**Tasks:**
[1] Answer these questions from the Eagles game story:
(a) Which two players sprinted from the sideline onto the field before the Vikings' timeout?
(b) What was the final score of Sunday's win over the Vikings?
(c) How many times did the Eagles turn the ball over in that game?
[2] Write the next part of the Eagles game story, picking up after its final sentence.

**Excerpted text:**
::::
Yet Pederson is not a man who lives for field goals, and even before the Vikings called a timeout to give Caleb Sturgis a few more moments to think his kick over, the coach seemed to be in the throes of an existential crisis. Jordan Matthews and Jason Kelce sprinted from the sideline onto the field as if somebody had told them Pederson had reconsidered and wanted the offense back out there. Then came the timeout, and the devil on Pederson's opposite shoulder had all the time it needed. The offense replaced the special teams, and Carson Wentz dropped back behind seven blockers and threw an our-ball-or-nobody's-ball into the end zone.

"The thinking there is obviously, there's about 15 seconds around the 15-yard line," Pederson said. "I did run the field-goal team out in time and then quickly just made the decision to pull them off, put the offense back up there, take one more shot. Max the protection. It's a two-man route. It's either a completion or it's an incomplete pass. You knock a few more seconds off the clock. I think five seconds came off. And then an opportunity to kick the field goal in that situation."

That the ensuing shot into the end zone fell incomplete is beside the point. However history comes to judge his tenure as Eagles coach, Pederson will not be known as a guy whose teams backed down. In Sunday's 21-10 win over a previously undefeated Vikings team, we saw it time and time again, both on a macro level and a micro level. To the first point, the Eagles were coming off the first hiccup in Pederson's tenure, with back-to-back losses on the road in Detroit and Washington, the latter of which saw them dominated in every phase of the game. After a 3-0 start, there was every reason to wonder whether the Eagles had been who we thought they were from the start of training camp. If they couldn't block the Redskins, or score against the Lions, how would they fare against a defense that had already shut down Aaron Rodgers and Cam Newton en route to a 5-0 start?

Turns out the logic was fair, and mostly airtight. The Eagles turned the ball over four times, gained just 239 yards of offense, and produced just one offensive touchdown. But the logic failed to account for the other part of the equation: No matter how many punches you throw, Pederson is going to keep firing. In the first quarter, he thumbed his nose at the conventional wisdom and took a point off the board, electing to go for two after the Vikings committed a penalty on a PAT that gave the Eagles the opportunity to take another play from the 1-yard line.
::::
[Stored items]
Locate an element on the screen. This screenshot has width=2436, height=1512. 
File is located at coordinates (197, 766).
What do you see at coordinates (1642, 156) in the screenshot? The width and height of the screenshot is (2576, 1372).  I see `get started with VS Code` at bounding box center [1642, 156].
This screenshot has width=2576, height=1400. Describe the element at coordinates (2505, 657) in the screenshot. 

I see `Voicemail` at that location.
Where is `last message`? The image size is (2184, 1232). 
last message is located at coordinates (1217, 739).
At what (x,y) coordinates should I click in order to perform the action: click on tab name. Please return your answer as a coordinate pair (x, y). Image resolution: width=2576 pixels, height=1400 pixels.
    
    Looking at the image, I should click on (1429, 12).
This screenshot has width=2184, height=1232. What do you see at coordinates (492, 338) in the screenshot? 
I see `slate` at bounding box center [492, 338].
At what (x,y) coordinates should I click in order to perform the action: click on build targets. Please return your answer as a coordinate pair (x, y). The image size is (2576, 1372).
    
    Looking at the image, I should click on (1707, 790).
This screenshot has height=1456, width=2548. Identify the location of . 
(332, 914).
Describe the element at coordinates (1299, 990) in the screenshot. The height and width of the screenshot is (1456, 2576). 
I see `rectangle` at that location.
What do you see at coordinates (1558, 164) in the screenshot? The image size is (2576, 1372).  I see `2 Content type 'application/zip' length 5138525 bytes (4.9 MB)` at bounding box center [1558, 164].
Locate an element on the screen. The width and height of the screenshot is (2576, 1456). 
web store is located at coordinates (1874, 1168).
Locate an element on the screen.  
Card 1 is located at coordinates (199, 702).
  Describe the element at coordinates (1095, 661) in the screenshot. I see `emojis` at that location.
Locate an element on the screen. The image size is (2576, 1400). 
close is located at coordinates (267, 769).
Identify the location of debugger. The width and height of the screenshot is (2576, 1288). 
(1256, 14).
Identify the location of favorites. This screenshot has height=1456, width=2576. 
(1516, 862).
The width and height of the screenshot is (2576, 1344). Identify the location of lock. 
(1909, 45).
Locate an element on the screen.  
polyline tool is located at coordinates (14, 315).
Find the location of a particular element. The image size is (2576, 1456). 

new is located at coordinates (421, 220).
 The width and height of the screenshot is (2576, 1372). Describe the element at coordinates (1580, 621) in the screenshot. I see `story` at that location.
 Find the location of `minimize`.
::::
**Task responses:**
[1]
(a) Jordan Matthews and Jason Kelce
(b) 21-10
(c) Four

[2]
Pederson later described the decision as a "no-brainer," something that it most definitely wasn't, because if the two-point attempt had failed, the Eagles would lead by a field goal instead of a touchdown, a significant fact in what seemed destined to be a low-scoring game. An 8-3 score instead of a 7-3 score was good for the guys who bet the Eagles at +2.5, but the risk incurred in going for it seemed considerably greater than the chances that a successful conversion would pay dividends.

"That's a good football team and a team that's been scoring some points," Pederson said. "So we felt at that time just take advantage of that and go for two."

For all the mathematical failings of that rationale, it fits with the overall persona Pederson is carving out for his team. And when you see the players respond to him the way they did on Sunday, it's difficult to quibble over any part of his method.

"I've got a lot of trust in our guys," he said. "If you don't work those situations in practice and talk about those situations, yeah, negative things could happen, but I just felt totally, 100 percent confident in our guys to execute that play."

On a couple of occasions during his postgame press conference, Pederson invoked the sport of boxing as a parallel to what we saw throughout the game. Perhaps that's the doctrine. Hit the other guy where he least wants to be hit. He'd rather you settle for the PAT and the field goal, wouldn't he? He'd rather you punt on fourth-and-2, wouldn't he? He'd rather you drop into coverage instead of sending the blitz, wouldn't he?

"Listen, this is a team that for two weeks in a row kind of got their lip bloodied a little bit," Pederson said.

Against the Vikings, they took some more punishment. But they never stopped dishing it out.